→ **EXTRACTED ENTRIES**:
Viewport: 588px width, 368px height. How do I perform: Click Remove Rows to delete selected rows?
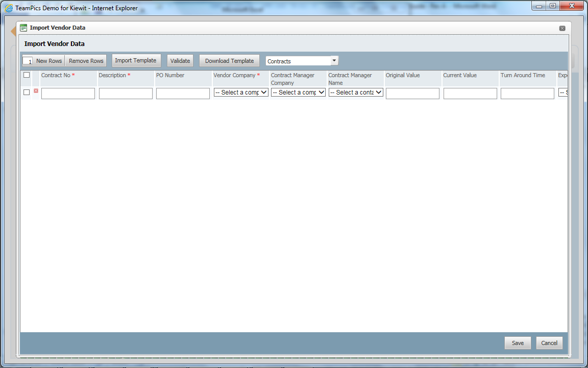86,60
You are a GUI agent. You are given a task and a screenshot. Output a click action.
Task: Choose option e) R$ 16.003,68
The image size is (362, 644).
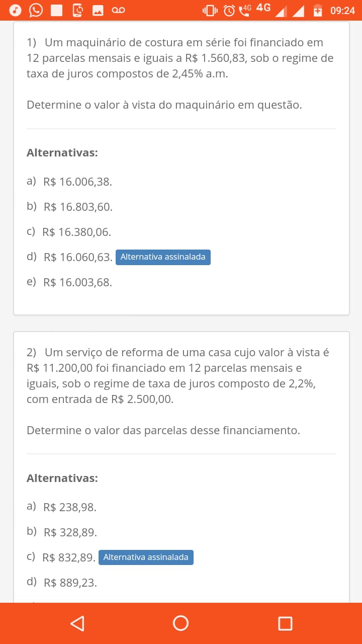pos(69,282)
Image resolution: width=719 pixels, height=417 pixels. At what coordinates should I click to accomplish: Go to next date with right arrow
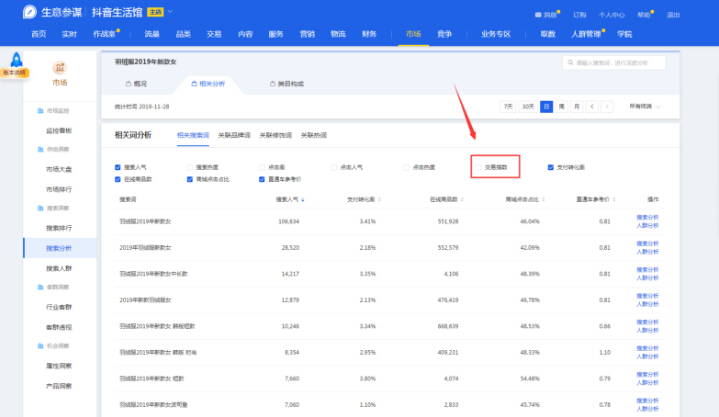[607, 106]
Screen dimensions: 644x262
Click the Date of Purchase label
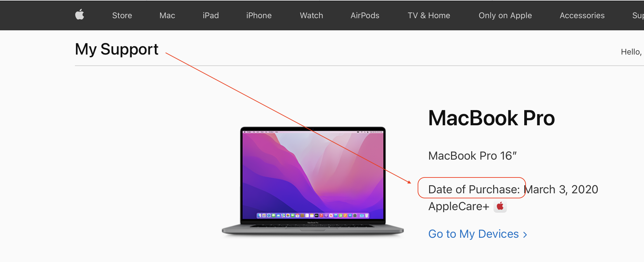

==

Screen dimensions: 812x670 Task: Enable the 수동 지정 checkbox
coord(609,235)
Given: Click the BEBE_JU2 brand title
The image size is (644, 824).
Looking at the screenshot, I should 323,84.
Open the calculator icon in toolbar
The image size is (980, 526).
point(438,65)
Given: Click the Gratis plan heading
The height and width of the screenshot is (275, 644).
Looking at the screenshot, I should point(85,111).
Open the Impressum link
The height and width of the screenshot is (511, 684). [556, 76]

→ **PROBLEM TO WORK ON**:
Once the line with "Viewport: 588px width, 368px" is found above, transcribe each line from it through the line with "Click the Date of Purchase label", exactly, and omit the pictures.

→ **FINAL ANSWER**:
Viewport: 588px width, 368px height. How do I perform: Click Remove Rows to delete selected rows?
86,60
You are a GUI agent. You are given a task and a screenshot. Output a click action.
Task: Choose option e) R$ 16.003,68
The image size is (362, 644).
pos(69,282)
Image resolution: width=719 pixels, height=417 pixels. At what coordinates should I click to accomplish: Go to next date with right arrow
[607, 106]
Screen dimensions: 644x262
Click the Date of Purchase label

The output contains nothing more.